Overview to NLU modeling

The best practices in this document are organized around the following steps of NLU model building:

  1. Designing the model: How to design your ontology to maximize accuracy and minimize effort.

  2. Generating data and training the initial model: How to generate initial data. You will need to generate initial training data for the model. The training data consists of examples of the kinds of utterances that the model will need to understand, along with their semantic interpretations. Mix.nlu trains the NLU model based on the training data so that whenever it gets an input utterance, it outputs a semantic interpretation that is as similar as possible to what is in the training data. Although training data may be generated from scratch, it is better to use existing log data around user requests and select from this data.

  3. Evaluating NLU accuracy: After Mix.nlu trains the NLU model on the training data, you will also need test data that can be run against the model so you can understand how well the model has learned how to predict the meanings of new utterances.

  4. Improving NLU accuracy: Once you have a trained NLU model and have a set of test results from that model, the accuracy of the model can be improved via analysis.

    There are basically two kinds of analysis:

    • With error analysis, you start with errors that the model is making and try to improve the model to not make those errors.

    • With consistency checking, you analyze your annotations to make sure that they are consistent.

      Improving the model (including retesting the improved model) is an ongoing process—as more test and training data become available, additional iterations of accuracy improvement can be performed.

This section also includes frequently asked questions (FAQs) that are not addressed elsewhere in the document.

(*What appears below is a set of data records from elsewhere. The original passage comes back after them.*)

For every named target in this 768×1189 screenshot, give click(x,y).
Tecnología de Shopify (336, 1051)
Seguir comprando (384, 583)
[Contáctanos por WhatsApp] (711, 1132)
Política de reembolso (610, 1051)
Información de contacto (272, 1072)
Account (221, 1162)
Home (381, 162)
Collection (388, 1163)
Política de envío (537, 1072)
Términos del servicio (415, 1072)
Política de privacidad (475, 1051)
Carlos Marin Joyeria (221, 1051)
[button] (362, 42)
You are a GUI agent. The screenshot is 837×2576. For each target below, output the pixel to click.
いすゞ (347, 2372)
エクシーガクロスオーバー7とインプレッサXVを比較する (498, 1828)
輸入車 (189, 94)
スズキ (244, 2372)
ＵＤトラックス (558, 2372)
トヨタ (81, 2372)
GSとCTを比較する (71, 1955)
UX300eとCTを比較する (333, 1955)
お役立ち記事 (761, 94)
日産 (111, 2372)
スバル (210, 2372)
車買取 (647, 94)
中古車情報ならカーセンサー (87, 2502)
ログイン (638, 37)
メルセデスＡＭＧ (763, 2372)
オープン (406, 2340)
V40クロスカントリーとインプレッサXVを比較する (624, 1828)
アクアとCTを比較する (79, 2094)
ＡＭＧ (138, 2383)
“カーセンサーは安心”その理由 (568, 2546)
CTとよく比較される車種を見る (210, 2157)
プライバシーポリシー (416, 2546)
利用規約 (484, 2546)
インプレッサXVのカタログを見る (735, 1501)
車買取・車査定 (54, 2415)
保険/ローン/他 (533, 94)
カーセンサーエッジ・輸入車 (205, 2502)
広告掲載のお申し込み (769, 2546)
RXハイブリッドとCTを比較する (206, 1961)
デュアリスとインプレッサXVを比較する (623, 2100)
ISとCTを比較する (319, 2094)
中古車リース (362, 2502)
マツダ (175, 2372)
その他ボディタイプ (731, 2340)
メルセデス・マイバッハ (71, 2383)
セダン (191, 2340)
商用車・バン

Notation convention for NLU annotations

In this section, examples of an annotated utterance follow the notation used by Mix.nlu itself. Word sequences that correspond to entities are preceded by the name of the entity in square brackets (such as “[SIZE]”), and are followed by “[/]”. Word sequences that correspond to intents (in most cases, this is the entire utterance) are preceded by the name of the intent in curly braces (such as “{ORDER_PIZZA}”) and followed by “{/}”. For example, the utterance “I want to order a large pizza” could be annotated as follows:

{ORDER_PIZZA} I want to order a [SIZE] large [/] pizza {/}

In this example, the intent associated with the entire utterance is ORDER_PIZZA, and the only entity in the utterance is the SIZE entity, which has the literal “large”.

Nuance refers to this notation as XMix (eXtended Mix) format.

(Note that Mix supports exporting annotations in a different format called TRSX. However, TRSX uses an XML format that is not easily human-readable; thus, this format is not helpful to this discussion.)